* **HOW TO COMPLETE THIS TASK**
Once the images are set aside, return every entry exactly.

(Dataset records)

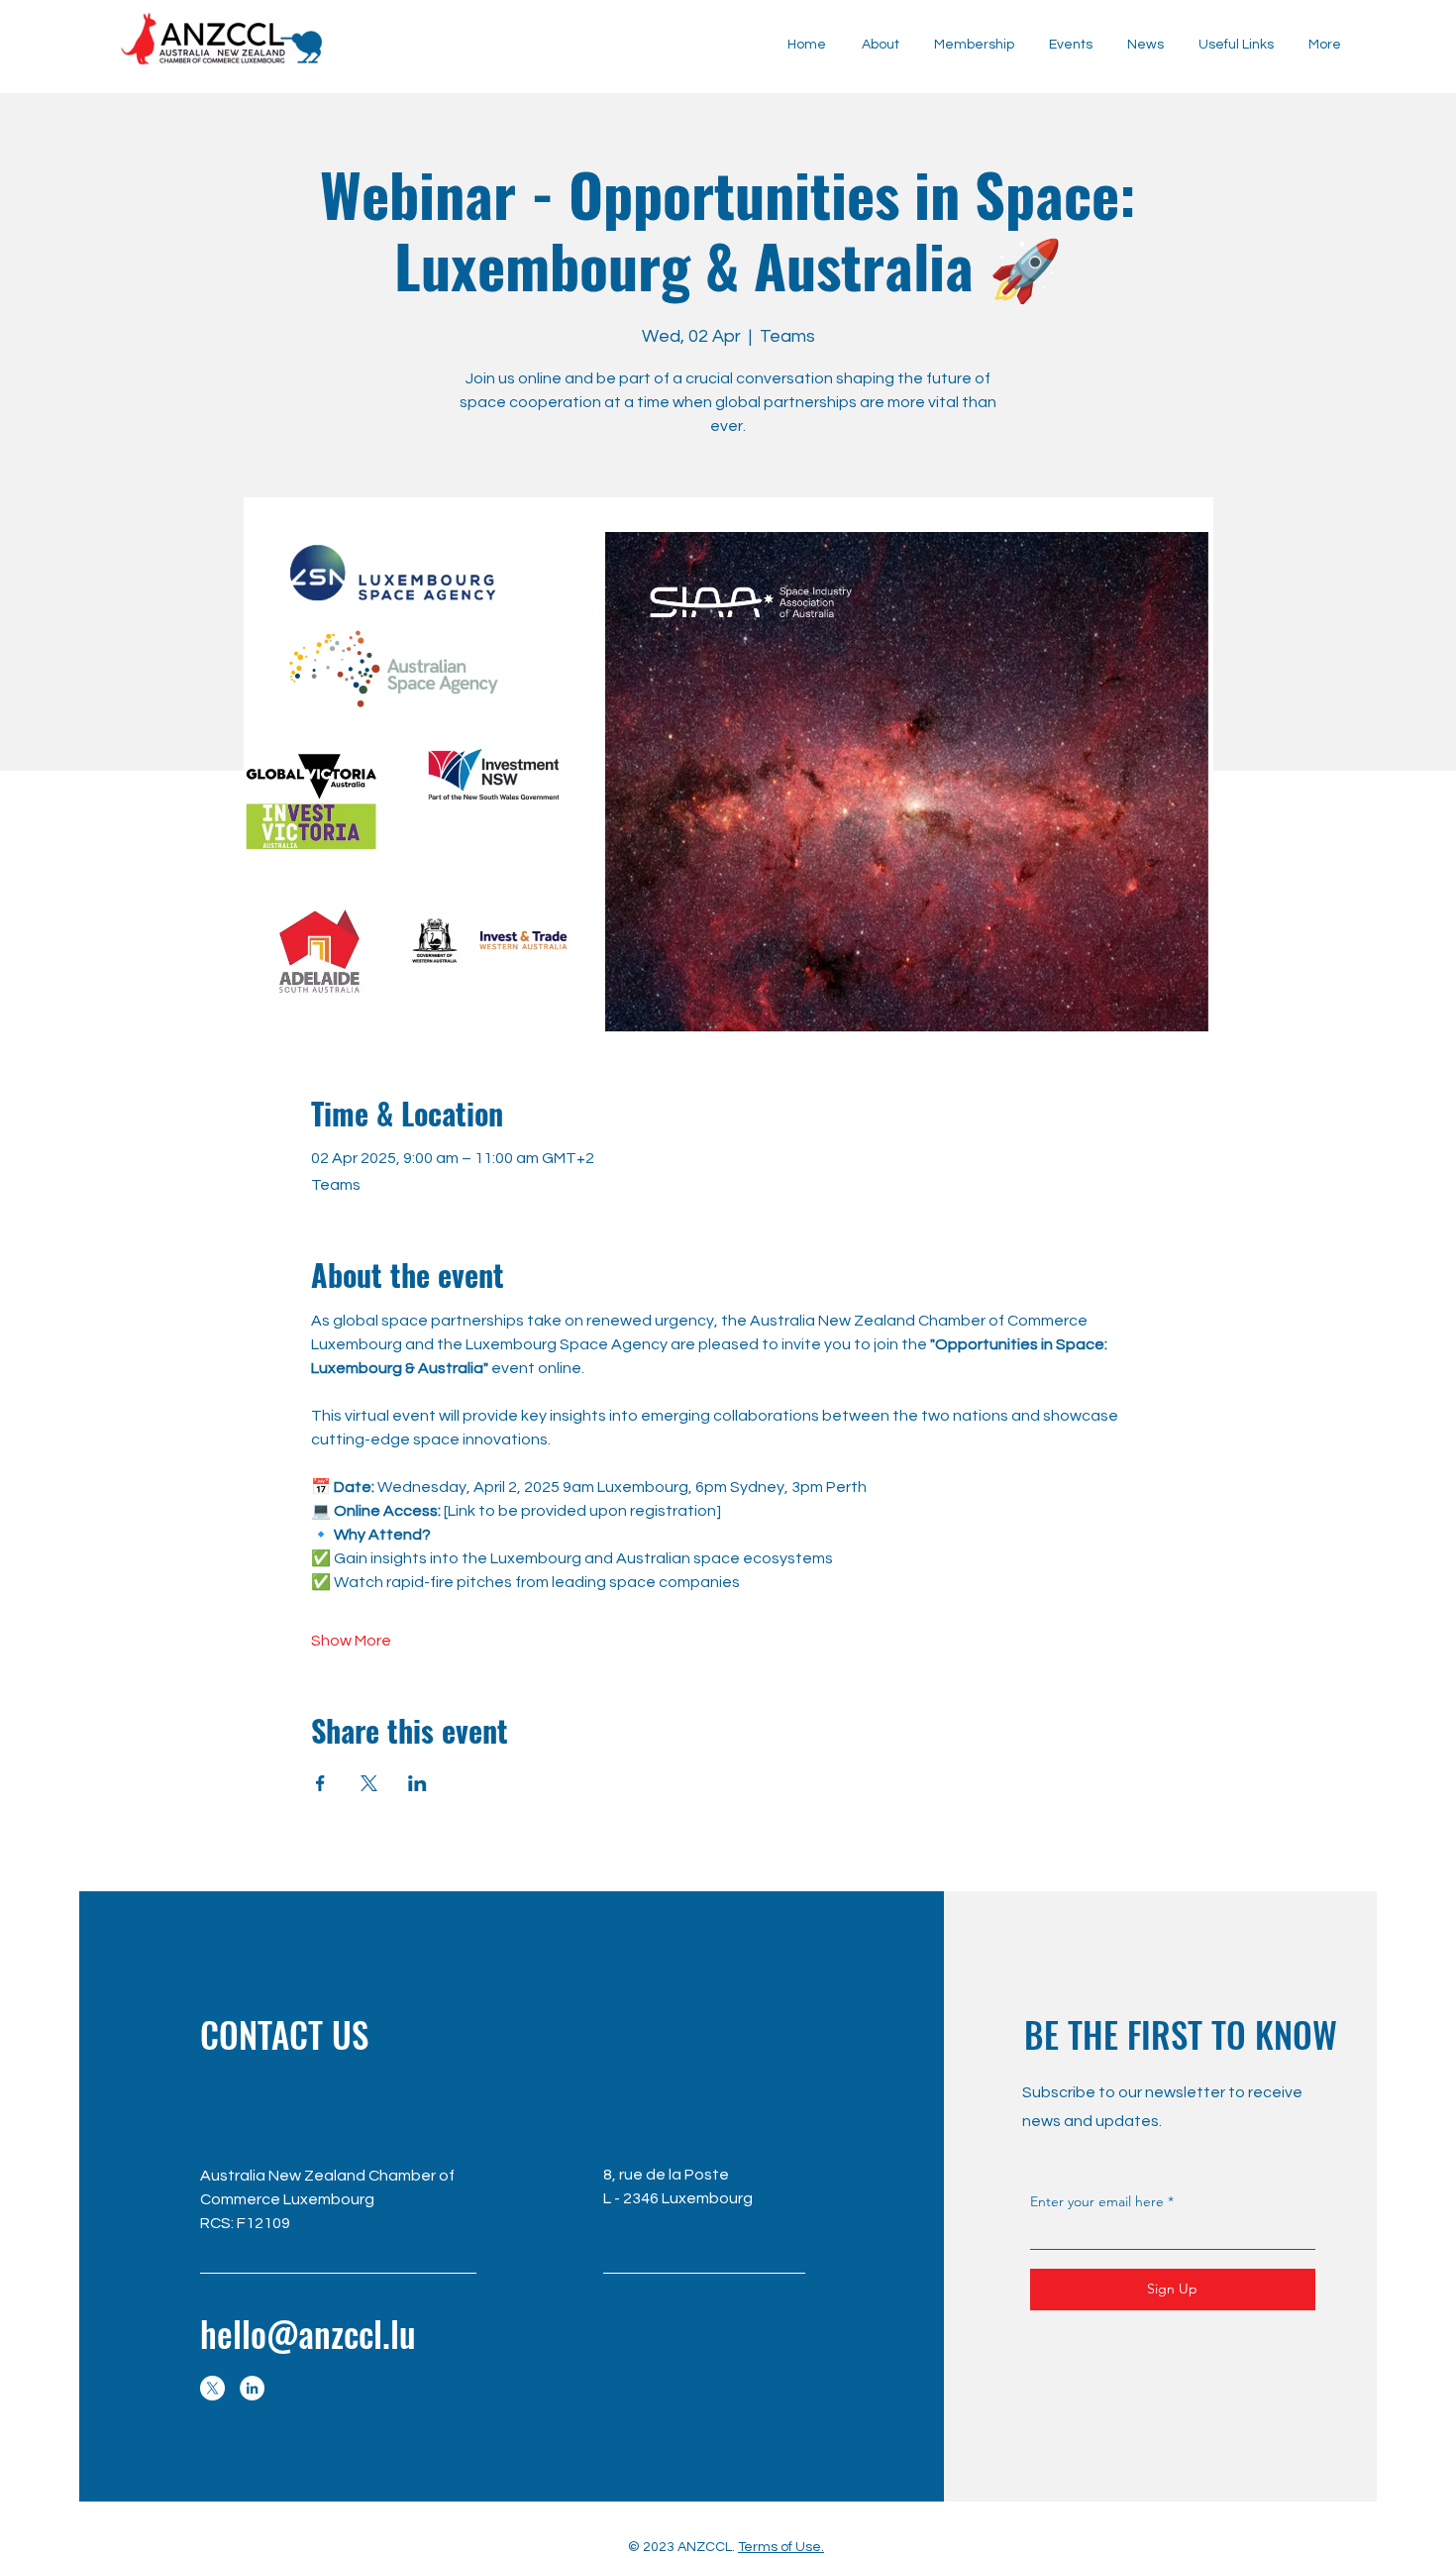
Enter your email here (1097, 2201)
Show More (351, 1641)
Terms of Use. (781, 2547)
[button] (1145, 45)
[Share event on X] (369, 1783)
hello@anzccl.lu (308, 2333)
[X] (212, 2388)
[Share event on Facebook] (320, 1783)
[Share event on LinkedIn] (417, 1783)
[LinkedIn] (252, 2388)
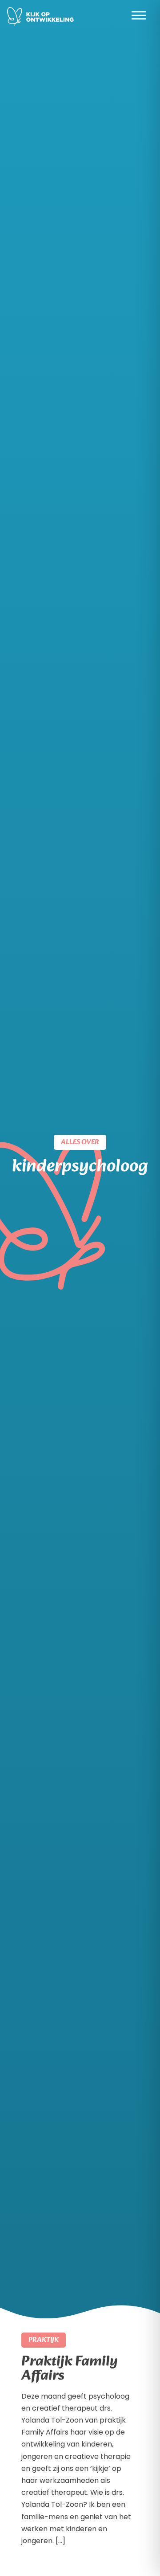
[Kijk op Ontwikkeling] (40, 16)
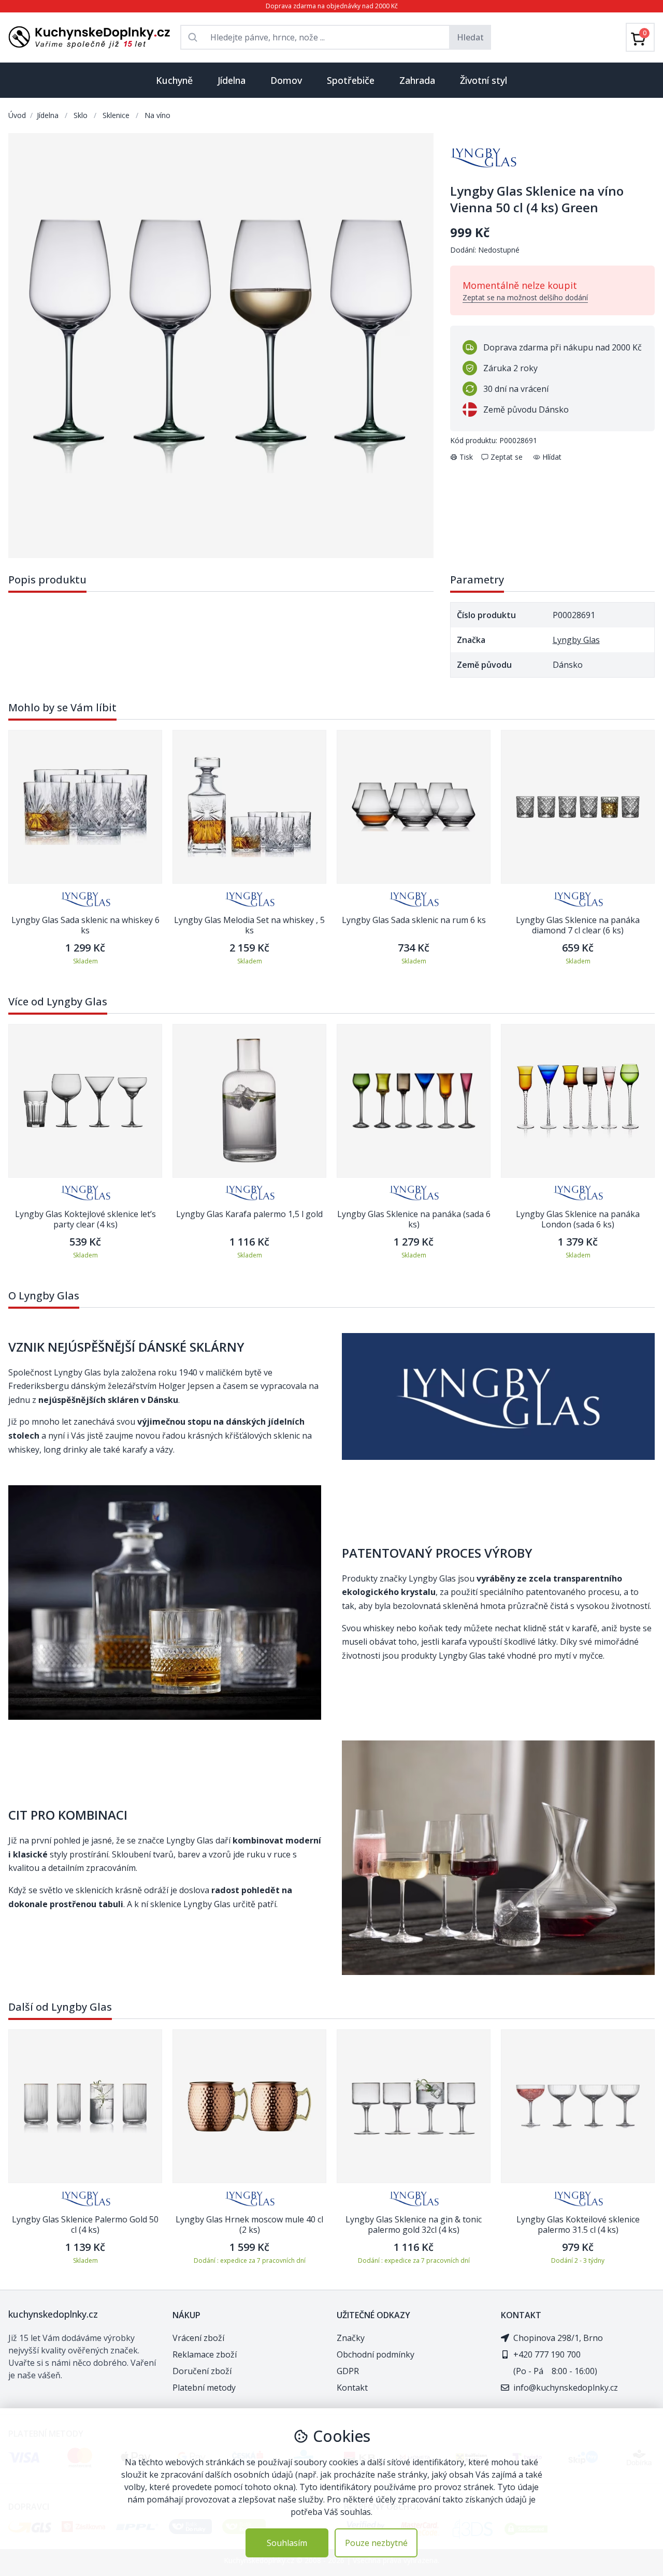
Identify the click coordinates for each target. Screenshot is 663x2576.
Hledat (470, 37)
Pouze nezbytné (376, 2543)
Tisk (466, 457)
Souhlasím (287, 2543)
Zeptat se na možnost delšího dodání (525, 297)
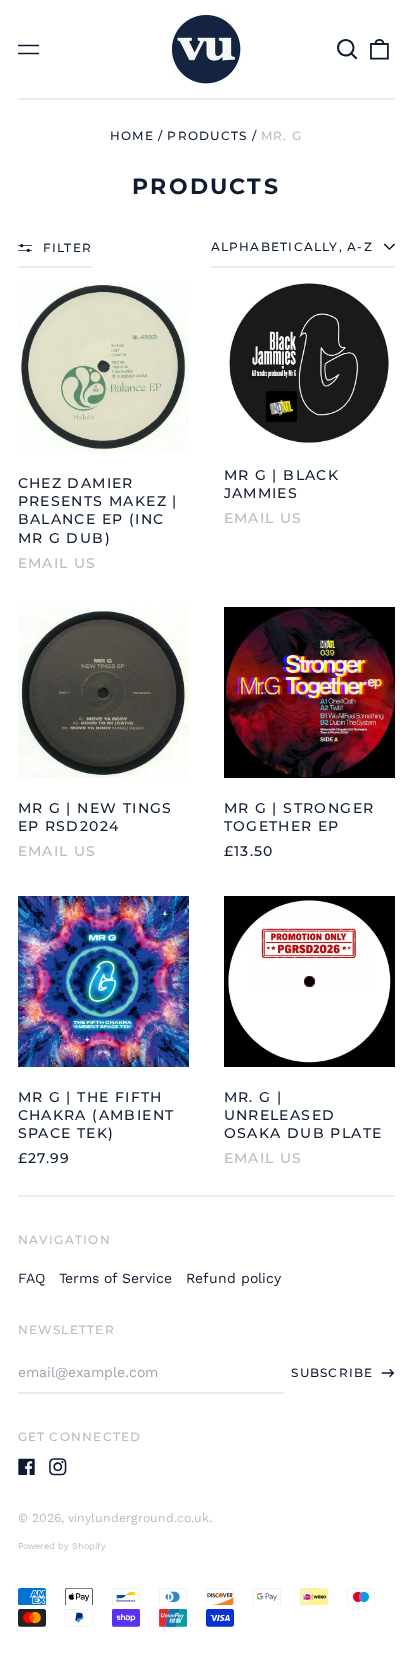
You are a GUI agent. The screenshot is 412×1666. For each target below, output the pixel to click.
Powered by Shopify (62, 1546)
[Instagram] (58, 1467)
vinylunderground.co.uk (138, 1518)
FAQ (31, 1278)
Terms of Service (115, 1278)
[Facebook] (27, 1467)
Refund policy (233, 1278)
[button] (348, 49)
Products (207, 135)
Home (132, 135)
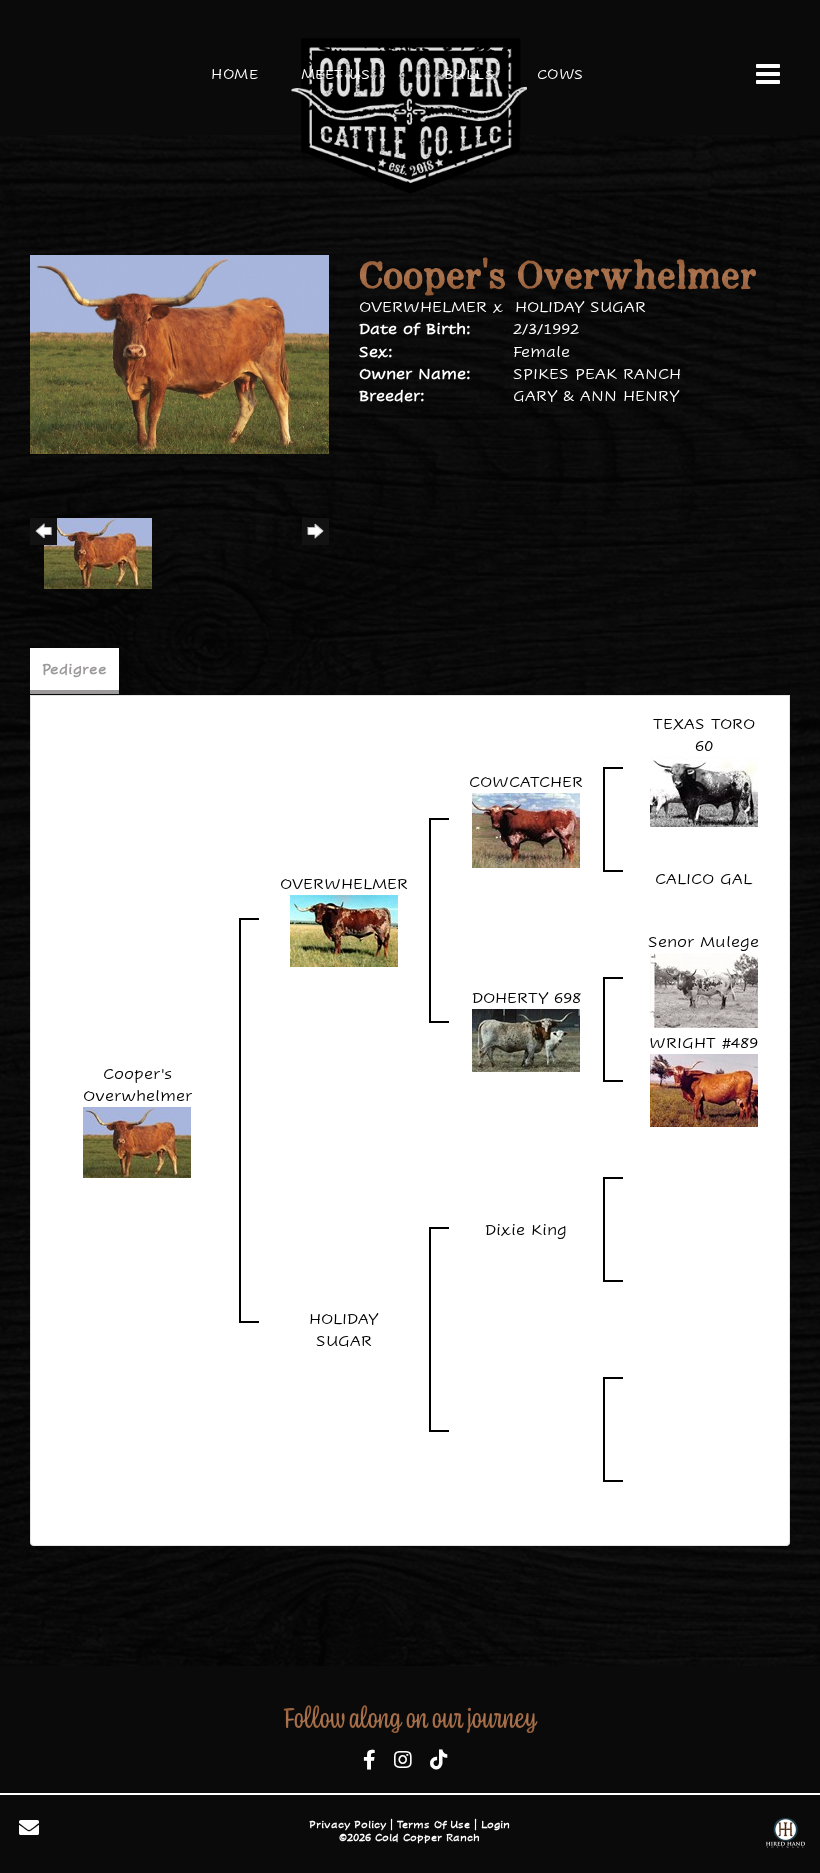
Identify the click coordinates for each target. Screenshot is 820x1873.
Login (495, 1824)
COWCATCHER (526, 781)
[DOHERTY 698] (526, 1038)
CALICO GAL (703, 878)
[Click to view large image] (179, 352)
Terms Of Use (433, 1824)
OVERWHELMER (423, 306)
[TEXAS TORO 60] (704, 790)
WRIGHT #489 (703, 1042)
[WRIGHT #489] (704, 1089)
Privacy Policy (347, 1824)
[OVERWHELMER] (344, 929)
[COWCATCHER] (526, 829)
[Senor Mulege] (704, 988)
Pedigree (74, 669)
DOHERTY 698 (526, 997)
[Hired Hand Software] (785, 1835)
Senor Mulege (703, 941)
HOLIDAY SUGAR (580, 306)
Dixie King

* **SOLUTION**
Enter your email here (1097, 2201)
Show More (351, 1641)
Terms of Use. (781, 2547)
[button] (1145, 45)
[Share event on X] (369, 1783)
hello@anzccl.lu (308, 2333)
[X] (212, 2388)
[Share event on Facebook] (320, 1783)
[Share event on LinkedIn] (417, 1783)
[LinkedIn] (252, 2388)
[Kijk op Ontwikkeling] (40, 16)
Identify the click coordinates for each target. Screenshot is 663x2576.
Hledat (470, 37)
Pouze nezbytné (376, 2543)
Tisk (466, 457)
Souhlasím (287, 2543)
Zeptat se na možnost delšího dodání (525, 297)
You are a GUI agent. The screenshot is 412×1666. For each target below, output the pixel to click.
Powered by Shopify (62, 1546)
[Instagram] (58, 1467)
vinylunderground.co.uk (138, 1518)
FAQ (31, 1278)
Terms of Service (115, 1278)
[Facebook] (27, 1467)
Refund policy (233, 1278)
[button] (348, 49)
Products (207, 135)
Home (132, 135)
Identify the click coordinates for each target. Screenshot is 820x1873.
Login (495, 1824)
COWCATCHER (526, 781)
[DOHERTY 698] (526, 1038)
CALICO GAL (703, 878)
[Click to view large image] (179, 352)
Terms Of Use (433, 1824)
OVERWHELMER (423, 306)
[TEXAS TORO 60] (704, 790)
WRIGHT #489 (703, 1042)
[WRIGHT #489] (704, 1089)
Privacy Policy (347, 1824)
[OVERWHELMER] (344, 929)
[COWCATCHER] (526, 829)
[Senor Mulege] (704, 988)
Pedigree (74, 669)
DOHERTY 698 (526, 997)
[Hired Hand Software] (785, 1835)
Senor Mulege (703, 941)
HOLIDAY SUGAR (580, 306)
Dixie King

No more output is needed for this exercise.